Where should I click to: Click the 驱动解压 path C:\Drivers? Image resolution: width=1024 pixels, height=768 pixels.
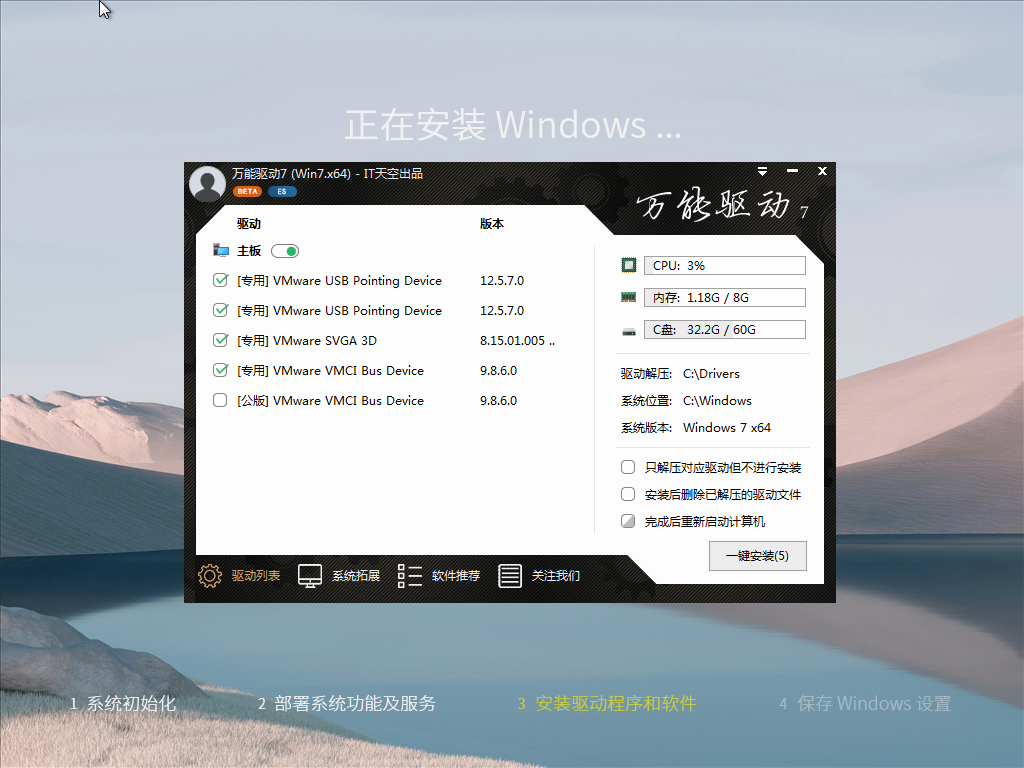point(711,374)
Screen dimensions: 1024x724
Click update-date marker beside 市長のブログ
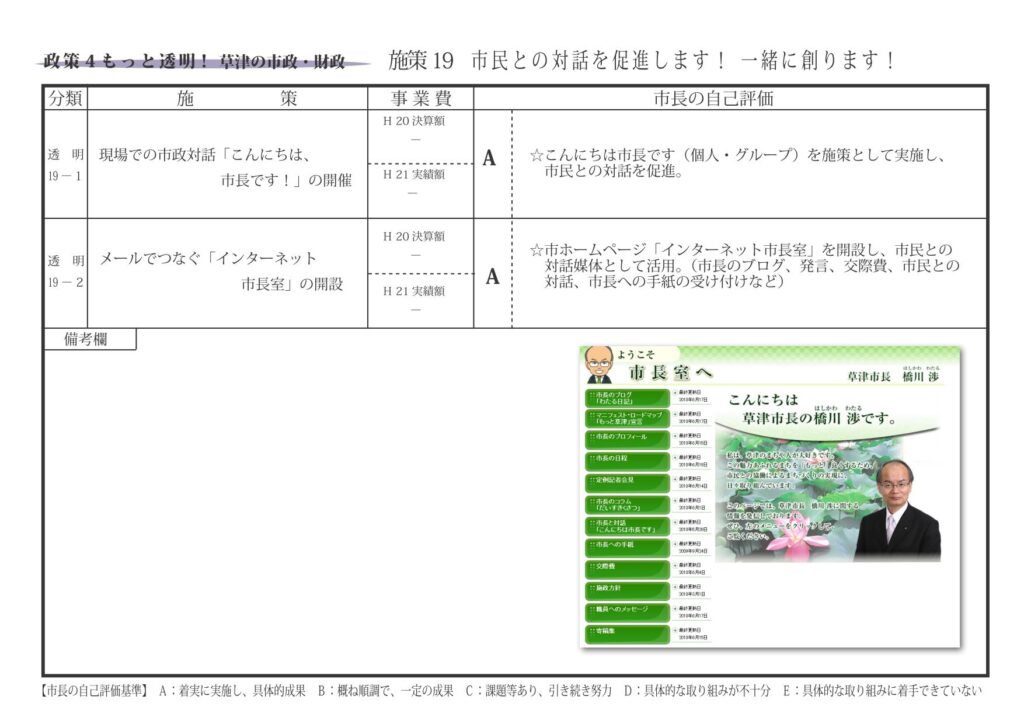[693, 396]
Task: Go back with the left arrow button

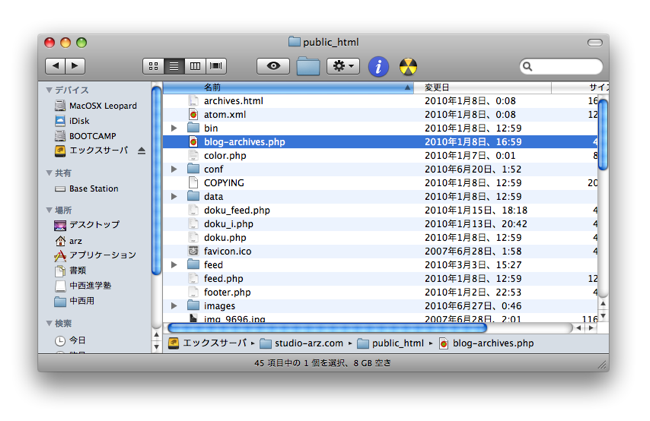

__________

_What needs to be done_.
The whole listing should be printed again exactly as written, images excluded.

_Output for this task_.
Where should I click to: Click the 驱动解压 path C:\Drivers? Image resolution: width=1024 pixels, height=768 pixels.
point(711,374)
Screen dimensions: 1024x724
Click update-date marker beside 市長のブログ
[693, 396]
Task: Go back with the left arrow button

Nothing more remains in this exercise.